This second screencap shows the ‘collections page’. The majority of my work this week has involved creating the functions of the collection page to facilitate the deck builder.
This includes creating all the different ways of filtering and searching through the player’s available cards (including cards they don’t own), as well as the creation and management of custom decks, and the inclusion of ‘quality of life features’ such as duplication, deck i.d exporting (to share) and ‘save a rest’ (sanity check to the player offering them the chance to save the deck they’re currently building before navigating to another tab).

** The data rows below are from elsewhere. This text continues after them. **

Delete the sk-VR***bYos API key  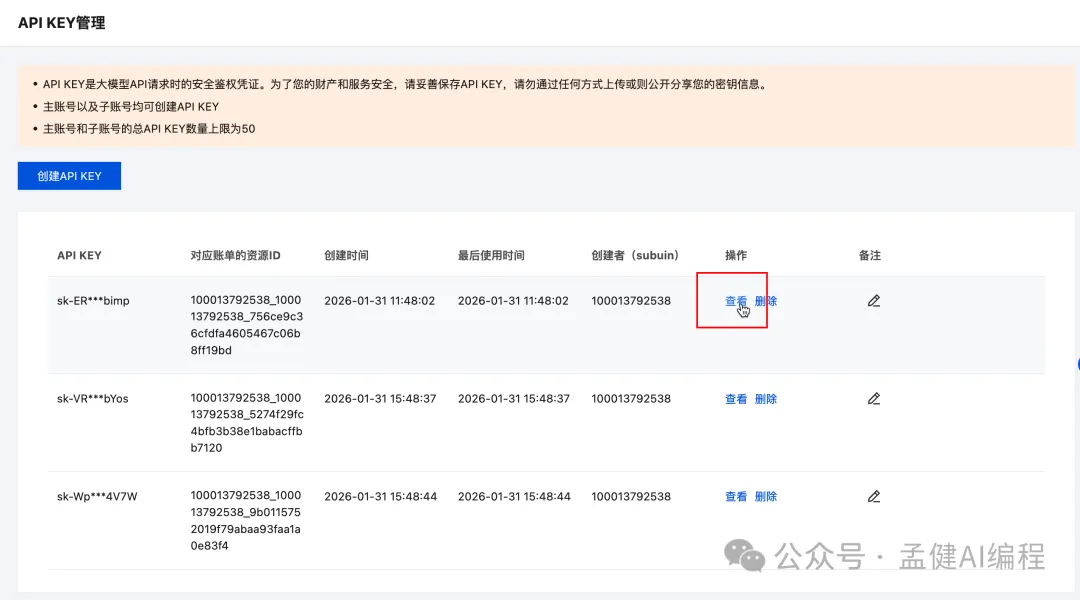pos(766,399)
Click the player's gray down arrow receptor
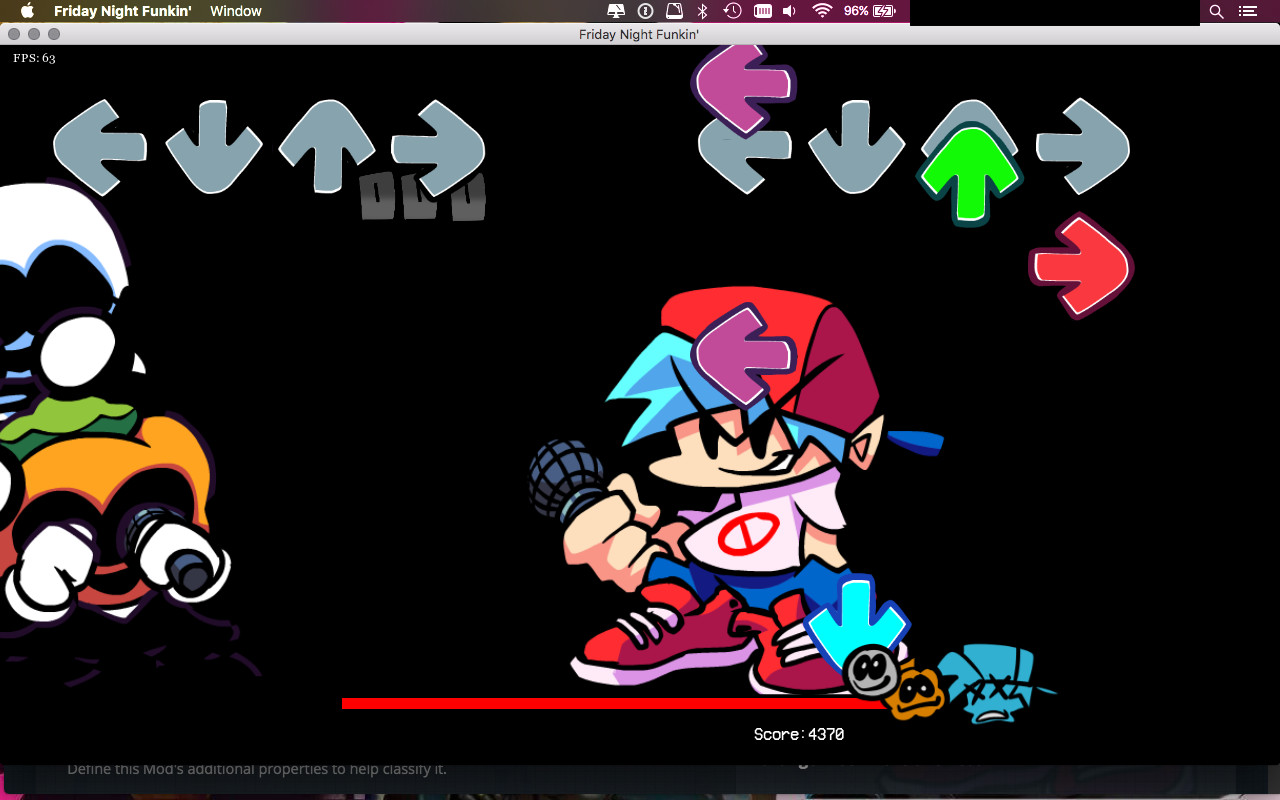Image resolution: width=1280 pixels, height=800 pixels. click(855, 146)
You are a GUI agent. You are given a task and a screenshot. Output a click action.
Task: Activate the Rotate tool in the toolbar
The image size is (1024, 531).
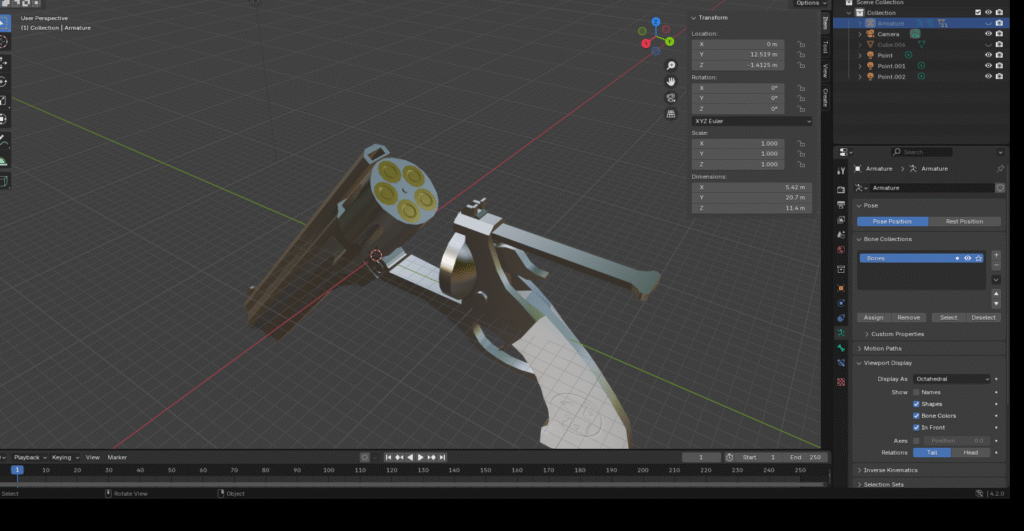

Our main navigation panel has 6 core tabs
(play/collection/quests/guild/community/portal) — I’m around 70% complete with the implementation of the play collection and portal tabs.
The remaining 3 tabs (quest/guild/community), are of a second-order priority and will be now (and during) the alpha phase ‘Grayed out’. This does not mean that there will not be tasters of their functionality implemented, but their full implementation and their associated pages are not necessary for that stage of testing.
I would hope you would all know by now that the ‘Community’ will be one of the core pillars of Shiryo. Therefore we are aiming to have basic functionality of the minimized social overlay (the chat-box/party manager) and the inclusion of some ‘quests’ throughout the duration of the 30PT, that are unique to that testing phase (with perhaps some unique rewards associated with it).
This will conclude our updates for this week, in next week’s write up as our UI/UX designer has completed the ‘Pre-Wire frame’ for the final minimized social overlay, we’ll be having a design meeting to deliberate and confirm some of the final small elements required. I should be able to begin implementing their associated assets and functionality. As well as this I’m hopefully able to include a short video of me navigating through the newly implemented ‘Lobby System” in the active Unreal Engine Build. (In-game footage!).